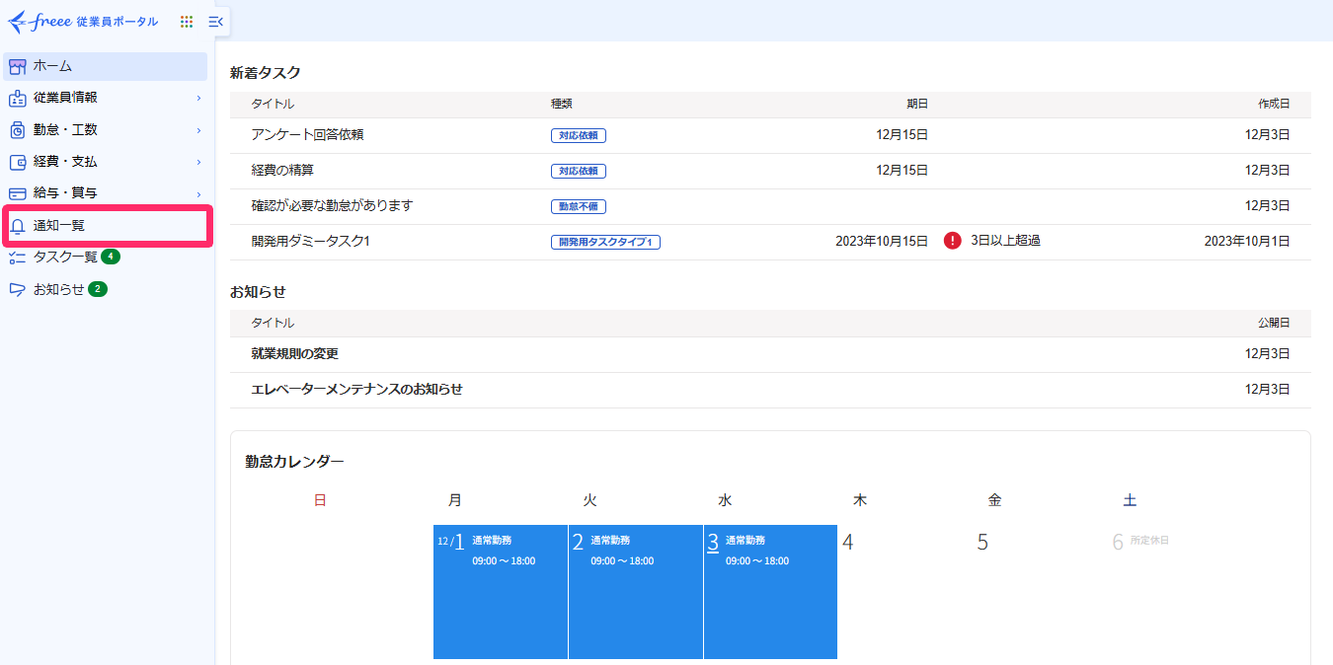The width and height of the screenshot is (1333, 665).
Task: Expand the 勤怠・工数 menu chevron
Action: (197, 129)
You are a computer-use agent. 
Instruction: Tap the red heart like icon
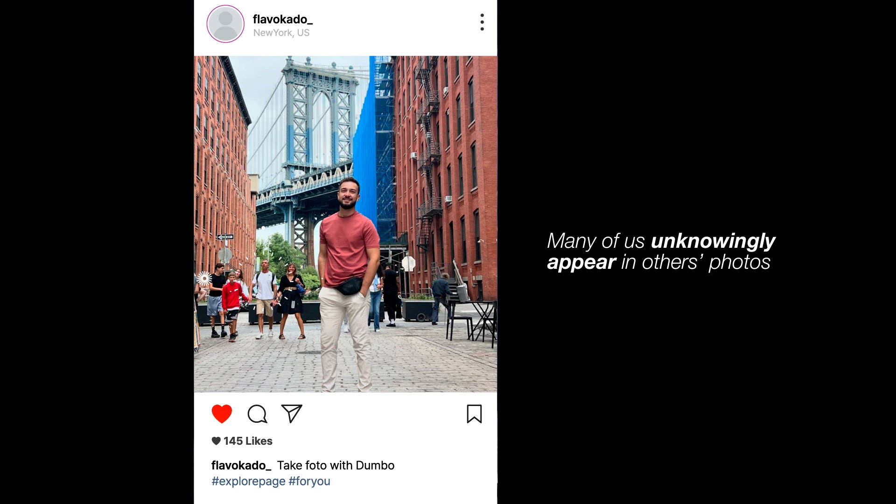[222, 414]
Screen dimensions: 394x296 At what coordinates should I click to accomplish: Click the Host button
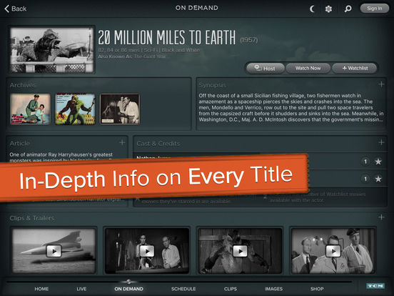[x=266, y=68]
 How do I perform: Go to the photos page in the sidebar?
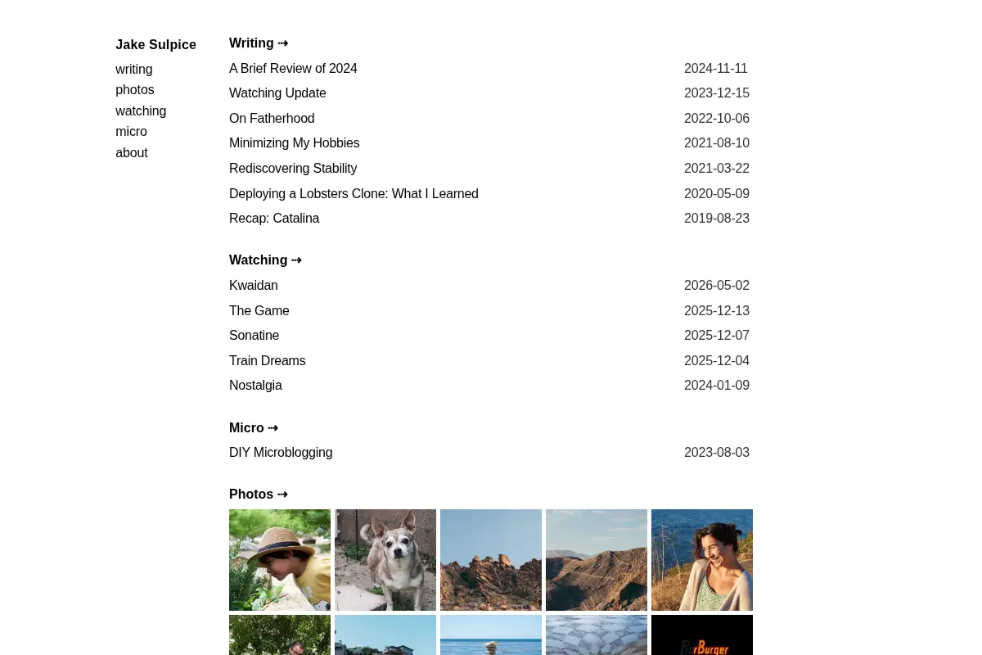coord(135,90)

+===+

▶ **Your instructions**
Quote the material above exactly, from the line holding "You are a computer-use agent." through its last line, including both. Omit the pictures.

▶ **Task response**
You are a computer-use agent. 
Instruction: Tap the red heart like icon
[222, 414]
Screen dimensions: 394x296 At what coordinates should I click to accomplish: Click the Host button
[x=266, y=68]
 How do I perform: Go to the photos page in the sidebar?
coord(135,90)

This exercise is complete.